Italie: trois dirigeants de Google condamnés pour atteinte à la vie privée

AFP 24.02.10 | 10h51
Trois dirigeants de Google ont été condamnés mercredi par un tribunal de Milan (nord) pour atteinte à la vie privée après la diffusion d’une vidéo montrant des brimades contre un adolescent handicapé, a indiqué à l’AFP un porte-parole de Google.Les trois dirigeants ont été condamnés à six mois de prison avec sursis, a indiqué Bill Echikson.
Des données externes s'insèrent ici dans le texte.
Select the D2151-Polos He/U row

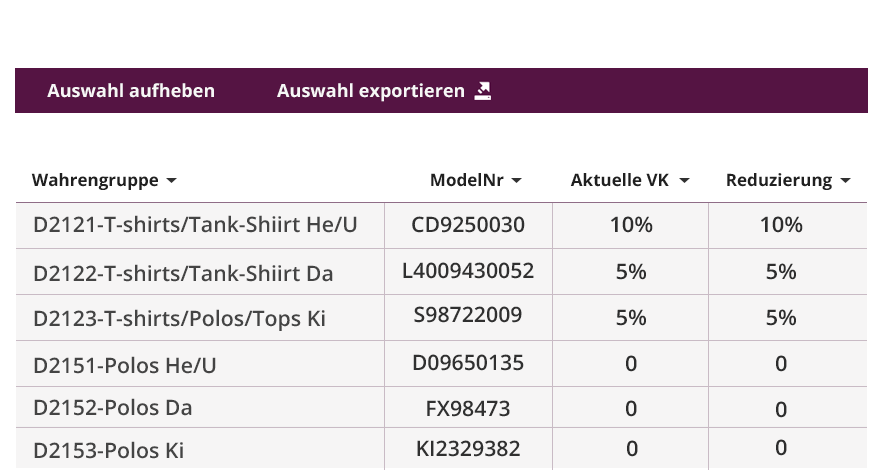coord(125,365)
« Google va faire appel de cette décision étonnante », a-t-il indiqué, « aucune de ces quatre personnes n’avait quoi ce soit à voir avec la vidéo. Ils ne l’ont pas filmée, ils ne l’ont pas mise en ligne, aucun d’entre eux n’en connaissait les auteurs, et cependant ils ont été tenus pénalement responsables ».
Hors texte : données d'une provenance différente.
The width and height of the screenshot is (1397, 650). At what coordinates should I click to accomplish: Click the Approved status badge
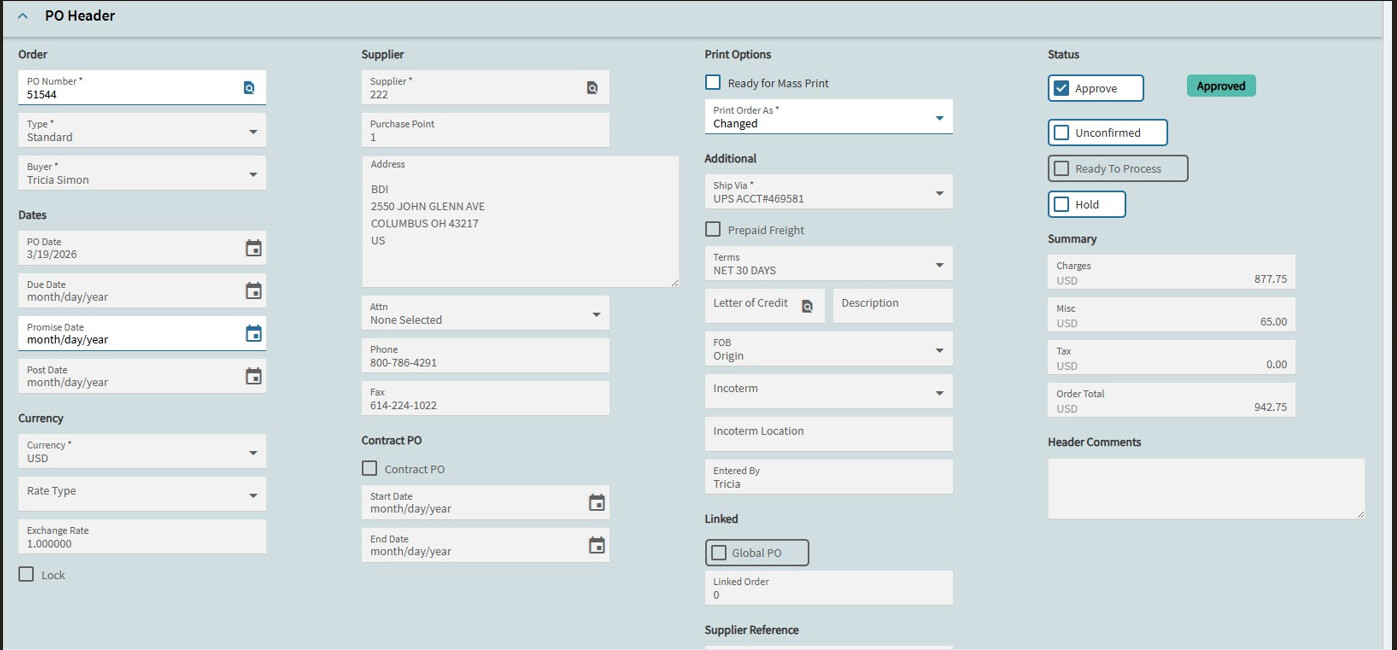pos(1221,86)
Il s’agit de David Drummond, président du conseil d’administration de Google Italie au moment des faits, George De Los Reyes, un membre de ce conseil au moment des faits qui a depuis quitté l’entreprise, et Peter Fleischer, responsable chargé de la protection de la vie privée.

Un quatrième dirigeant, Arvind Desikan, responsable de projet vidéo au sein du moteur de recherche américain, a été relaxé. Tous les quatre ont été acquittés de l’accusation de diffamation, a précisé le porte-parole.

« Nous sommes profondément préoccupés par cette décision, qui représente une attaque contre le principe de la liberté d’expression (…) Si nous sommes responsables pour chaque autorisation de publication, chaque photo, chaque vidéo, chaque mise en ligne , alors le net tel que nous le connaissons cessera d’exister », a-t-il ajouté.

La vidéo incriminée, diffusée en septembre 2006 et restée près de deux mois sur Google Video, montrait un adolescent trisomique subissant des brimades de la part de quatre élèves à Turin (nord) et avait provoqué un scandale en Italie. Les quatre élèves avaient été exclus de l’établissement scolaire jusqu’à la fin de l’année scolaire 2006-2007.

Avant le verdict, Google avait dénoncé ce procès comme une « attaque directe contre un Internet libre et ouvert » tandis que le parquet avait soutenu de son côté que les responsables du moteur de recherche avaient l’obligation juridique d’empêcher la diffusion de cette vidéo.